[What to work on]:
• 1. In one to three sentences, explain why, according to the William Holt Williams biography, Williams came to be described as "The Man in the Velvet Suit".
• 2. Resume the William Holt Williams biography, picking up right after its final sentence.

[Selected text]:

——

Australian music hall entertainer (1878–1915)

William Holt Williams (born Richard Isaac Banks; 3 March 1878 – 13 March 1915) was an Australian-born British vaudeville and music hall singer and entertainer. His best known song was "When Father Papered the Parlour".

==Biography==
Born in Melbourne, the son of Richard Banks, an Irish-born draper, Williams worked in a racing stable and as a golf instructor before joining a small touring variety company in 1895. Back in Melbourne he was heard by the entertainer Tom Woottwell, and met Harry Rickards who gave him a letter of introduction to contacts in England.

He arrived in England in late 1899, and made his London debut the following March, as Will Williams. He started appearing in a velvet suit, usually blue in colour, which distinguished him from other performers and led to his description as "The Man in the Velvet Suit". He became a popular entertainer in the music halls singing what were known as chorus-songs. His best-known songs included "Let's All Go Mad", "John, John, Go and Put Your Trousers On", and "When Father Papered the Parlour". Encouraged by his Melbourne-born contemporary Florrie Forde, he made his first recordings in 1906, and over the next eight years recorded prolifically on cylinder and disc. He was one of the first recording stars whose records sold in their thousands. His version of "When Father Papered the Parlour", written by R. P. Weston and Fred J. Barnes, was issued by at least thirty different record labels. His song "Save a Little One for Me" was recorded as a Phonoscène. He also appeared in pantomime.

——

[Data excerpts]

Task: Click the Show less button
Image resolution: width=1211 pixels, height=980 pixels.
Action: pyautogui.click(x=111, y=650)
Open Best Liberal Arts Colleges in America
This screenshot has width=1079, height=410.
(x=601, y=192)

——

[Expected responses]:
• 1. Williams began performing in a velvet suit, usually blue. This set him apart from other performers and led to his being called "The Man in the Velvet Suit".

• 2.
In 1910, he returned for an extended tour to his native Australia where he was greeted with wild enthusiasm. Returning to England later in that year, he continued his business relationship with songwriter Fred Godfrey. The two had, what might be described as a "song factory", and worked in partnership (although it is believed that Godfrey did all of the song writing). The year 1912 seemed to be the zenith of Williams' career – he appeared in the first Royal Command Performance of that year and achieved glowing reviews in the national press.

He became ill in late 1914, and died at the age of 37 at Shoreham-by-Sea near Brighton in March 1915, the proximate cause being septic prostatitis and consequent complications after an operation for that condition, but rumoured ultimately to be connected with "previous social excesses," an Edwardian euphemism for syphilis. He was buried in Mill Lane Cemetery, Shoreham-by-Sea. His headstone is in a family plot.

==Personal life==
Williams married Amy Robinson in 1901; she survived her husband by some 61 years. They had four living children: Reginald, William, Margaret and Cathleen, who after his death, moved with Amy to Australia. He was the brother of Richard and Rowley Banks, two of Australia's earliest professional golfers, who were foundation members of the Australian Professional Golfers Association in 1911.